Source code for actuarialpy.underwriting

r"""Underwriting income statement: the two-tier margin view.

Underwriting results are reported in two tiers, generically across lines of
business. **Gross margin** is revenue less loss (claim / benefit) expense and
excludes operating expense -- which is also why operating expense never
enters a loss ratio. **Gain / (loss)** is gross margin less operating
expense: the underwriting result.

.. math::

    \text{total revenue} &= \textstyle\sum \text{revenue components
        (premium, refunds, recasts, ...)} \\
    \text{total loss}    &= \textstyle\sum \text{loss components
        (claims by category, benefits, ...)} \\
    \text{gross margin}  &= \text{total revenue} - \text{total loss} \\
    \text{gain / (loss)} &= \text{gross margin} - \text{total expense}

The three ratios mirror :func:`actuarialpy.loss_ratio`,
:func:`actuarialpy.expense_ratio`, and :func:`actuarialpy.combined_ratio`.
Component labels and ratio names are the caller's vocabulary: the library
only sums the components, and domain naming (a health shop's ``mlr``, a life
shop's ``benefit_ratio``) comes from the ``profile`` / ``labels`` options on
the output views -- never from the calculation itself.
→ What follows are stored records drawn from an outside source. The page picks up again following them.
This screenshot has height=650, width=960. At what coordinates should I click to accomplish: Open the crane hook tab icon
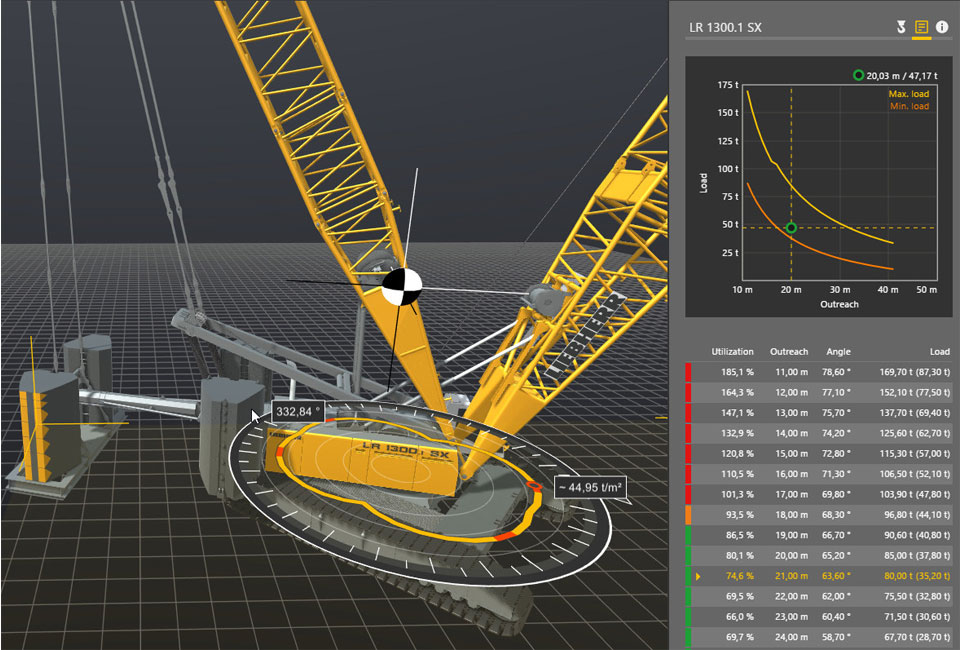click(x=901, y=27)
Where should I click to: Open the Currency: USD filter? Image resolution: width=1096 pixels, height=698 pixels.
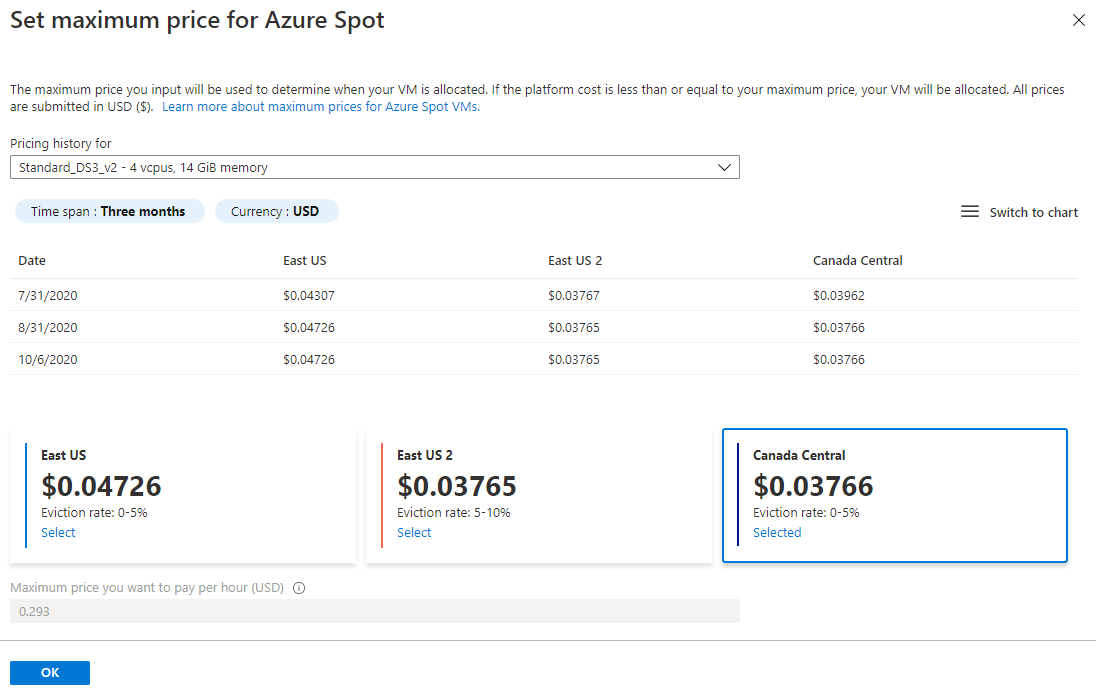[x=276, y=211]
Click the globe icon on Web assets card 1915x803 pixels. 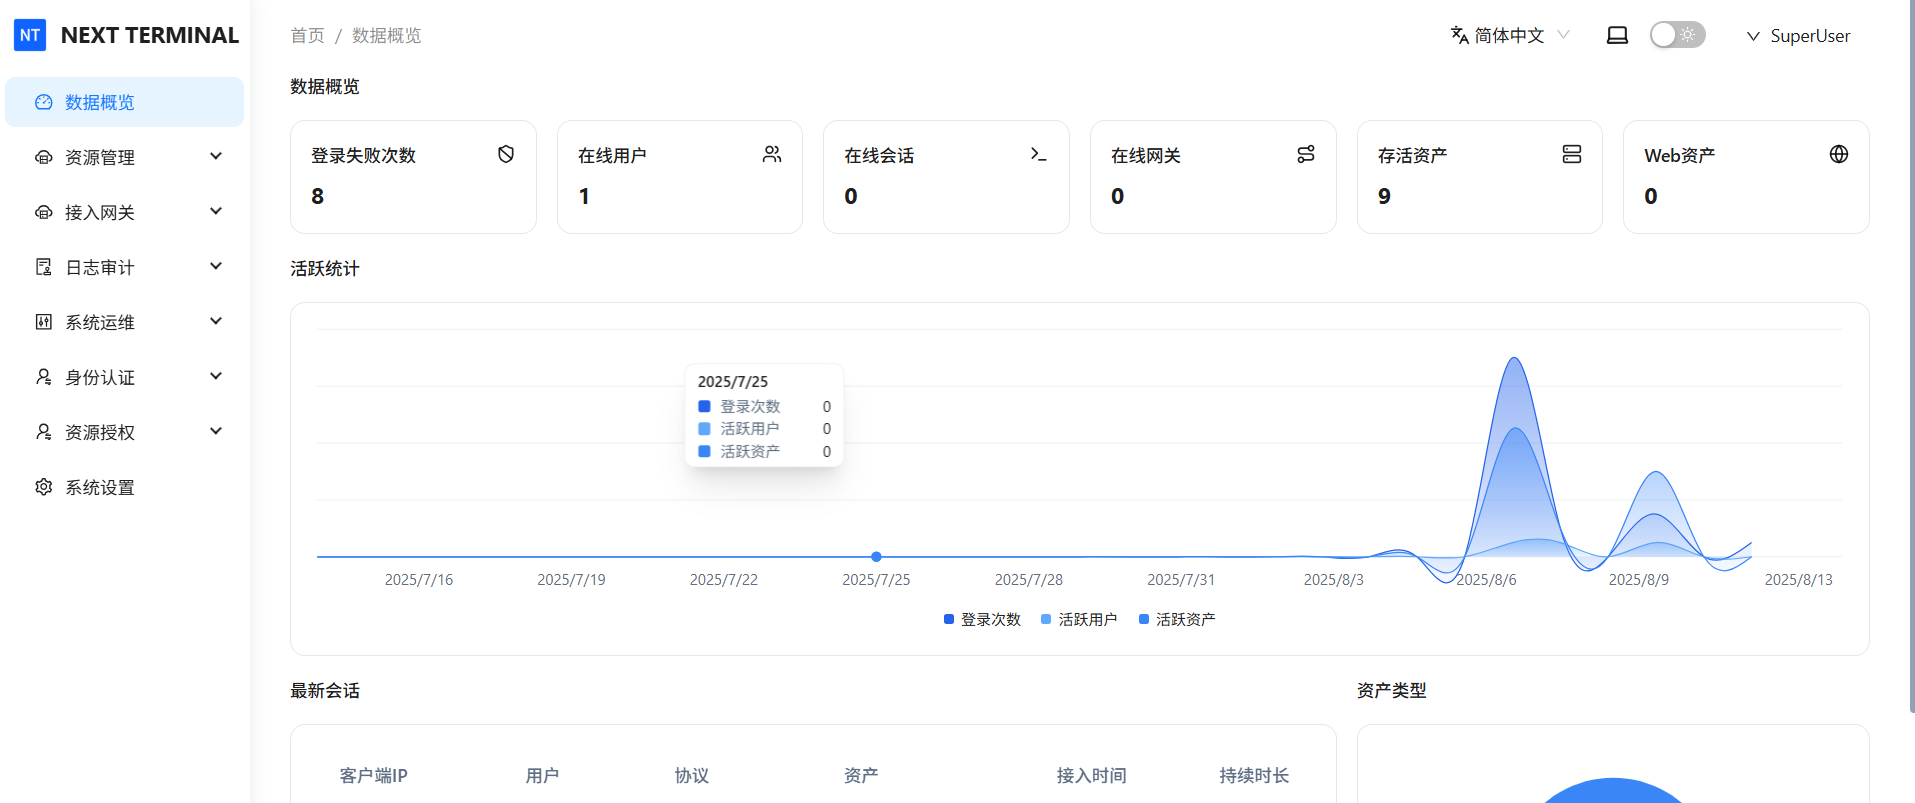tap(1839, 154)
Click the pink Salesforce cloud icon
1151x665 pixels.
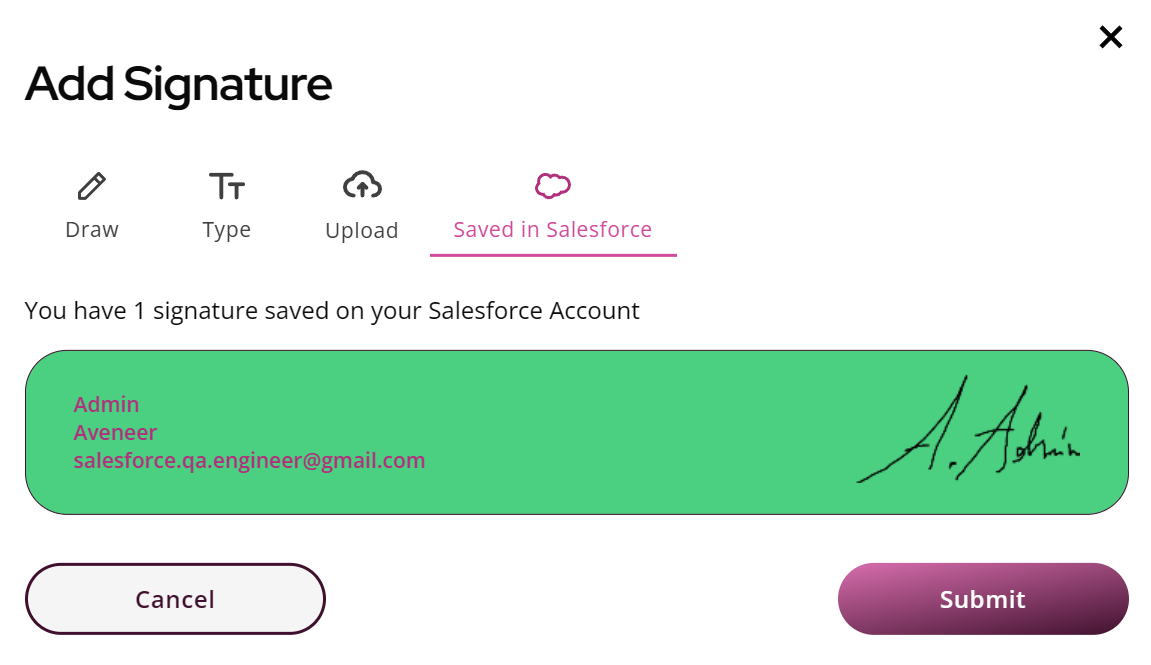click(553, 186)
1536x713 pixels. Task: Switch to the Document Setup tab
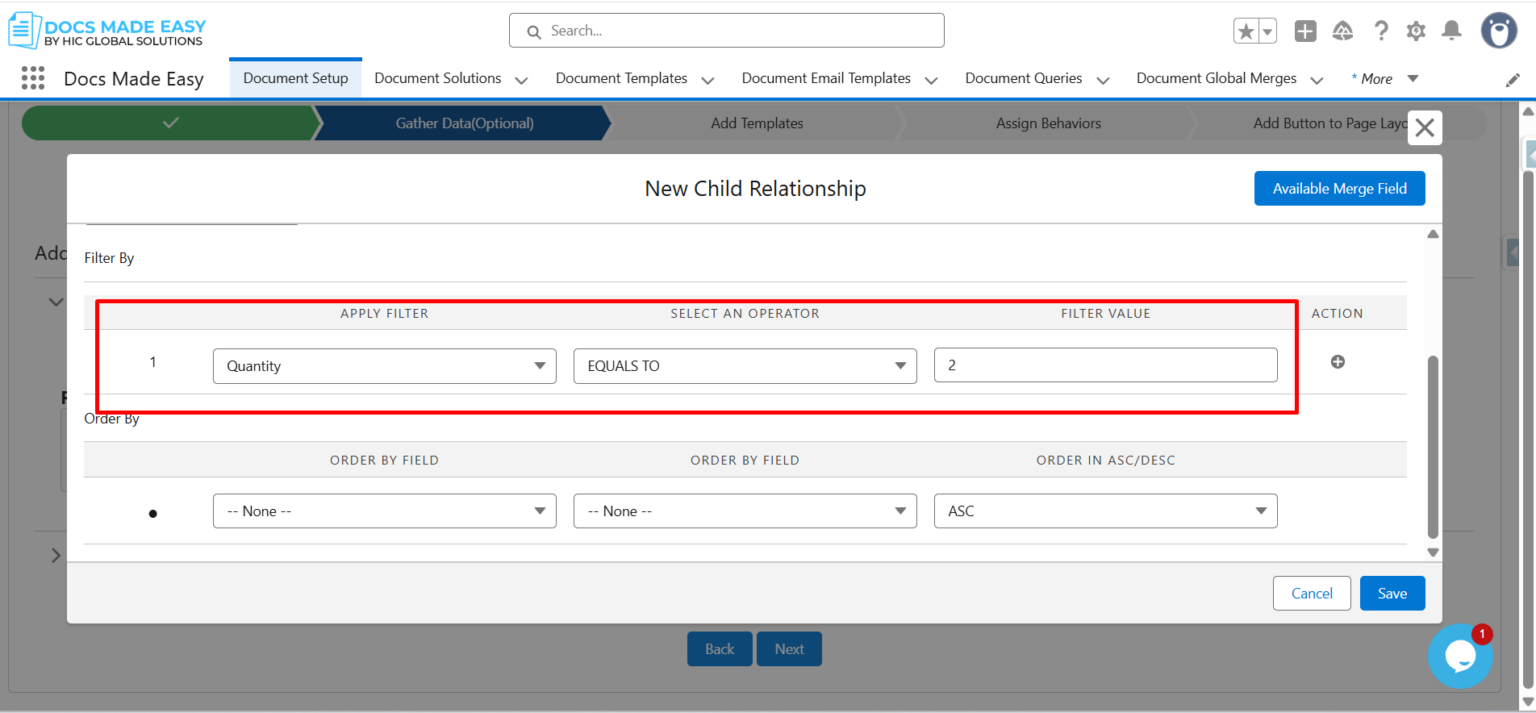point(295,77)
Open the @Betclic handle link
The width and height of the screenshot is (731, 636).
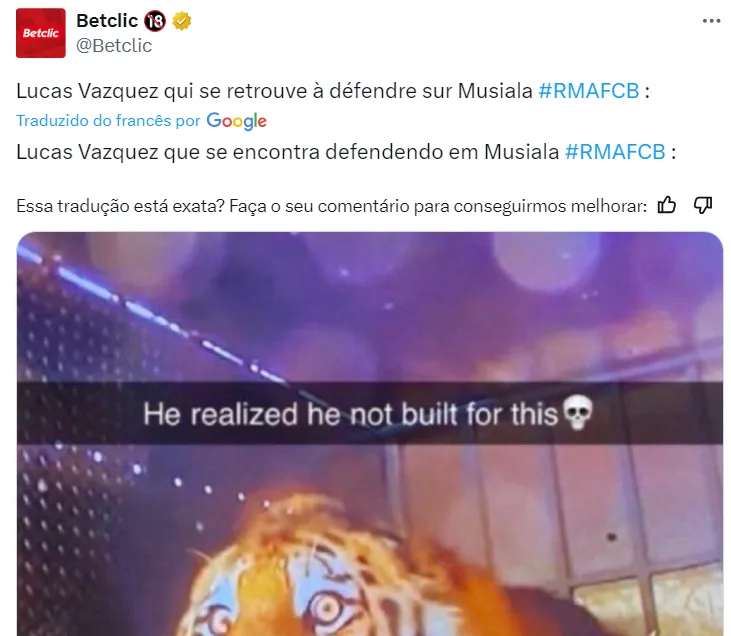click(114, 46)
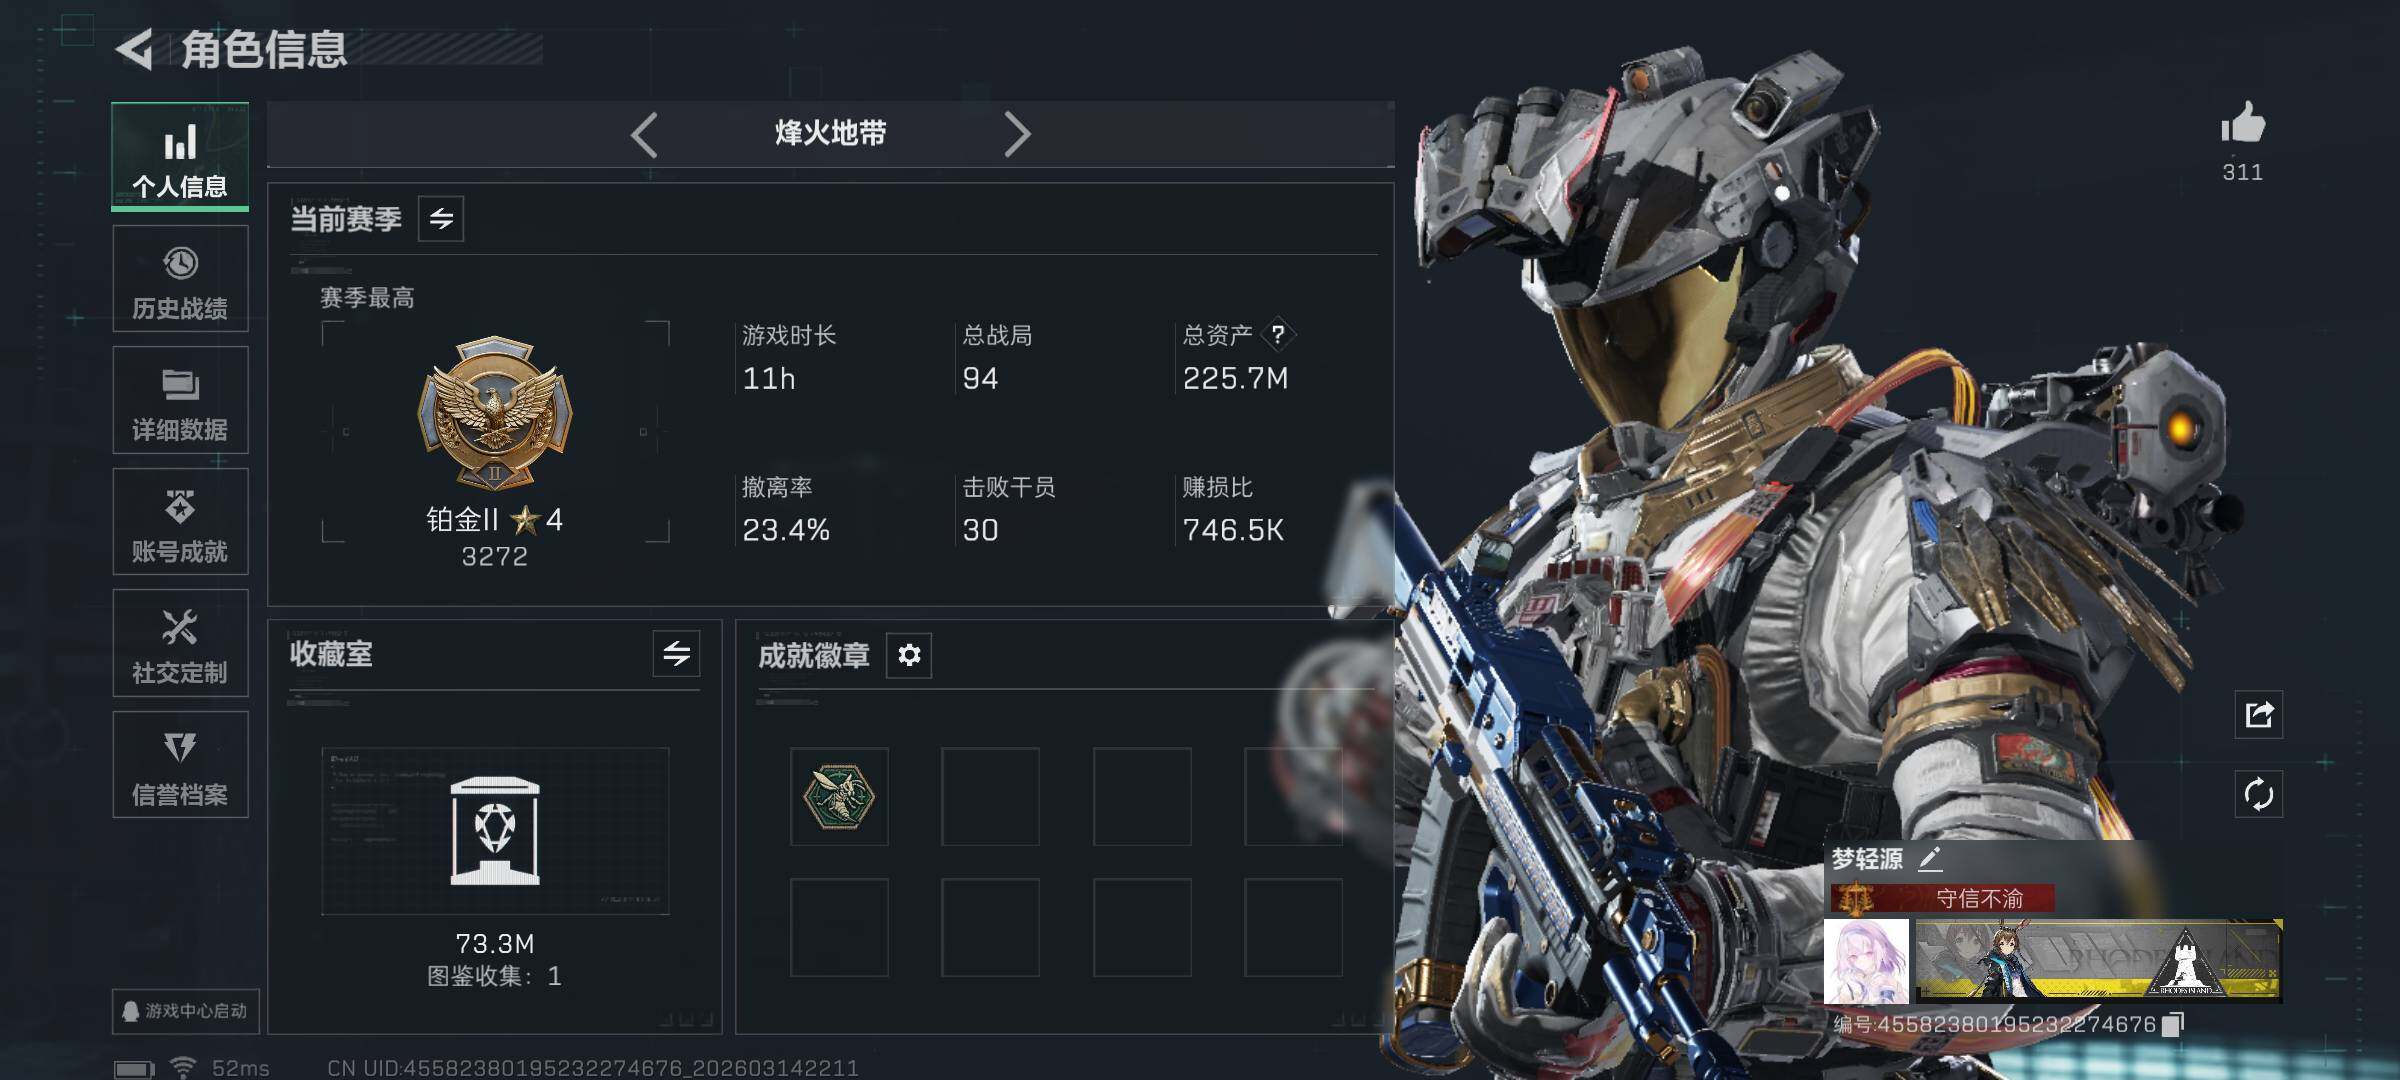The image size is (2400, 1080).
Task: Open the 社交定制 sidebar tab
Action: click(180, 643)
Ratio conventions differ across shops -- and often across metrics on the same
exhibit -- so denominators here are **explicit parameters**, never
assumptions:

* ``loss_ratio``: total loss / *loss-ratio denominator*. Default
  ``"total_revenue"`` (revenue net of refunds and other offsets).
* ``expense_ratio``: total expense / *expense-ratio denominator*. Default
  ``"premium"``: the gross premium component named by ``premium_label``,
  before refunds.
* ``gain ratio``: gain / *gain denominator*. Default ``"total_revenue"``.

With mixed denominators the identity ``gain ratio = 1 - combined ratio``
holds only approximately; it is exact when every denominator is the same
series. :meth:`UnderwritingSummary.reconciliation` reports the difference so
the convention drift is visible instead of silent.

These are management / pricing metrics. Regulated ratio calculations (for
example, a rebate loss ratio prescribed by statute) have their own numerator
and denominator adjustments and are out of scope for this module.
"""

from __future__ import annotations

from collections.abc import Iterable, Mapping
from dataclasses import dataclass, field
from typing import Any

import pandas as pd

from actuarialpy.columns import as_list, per_exposure_name, sum_columns, validate_columns
from actuarialpy.metrics import per_exposure, safe_divide
from actuarialpy.profiles import apply_profile_labels, get_profile_defaults

_DENOMINATORS = ("total_revenue", "premium")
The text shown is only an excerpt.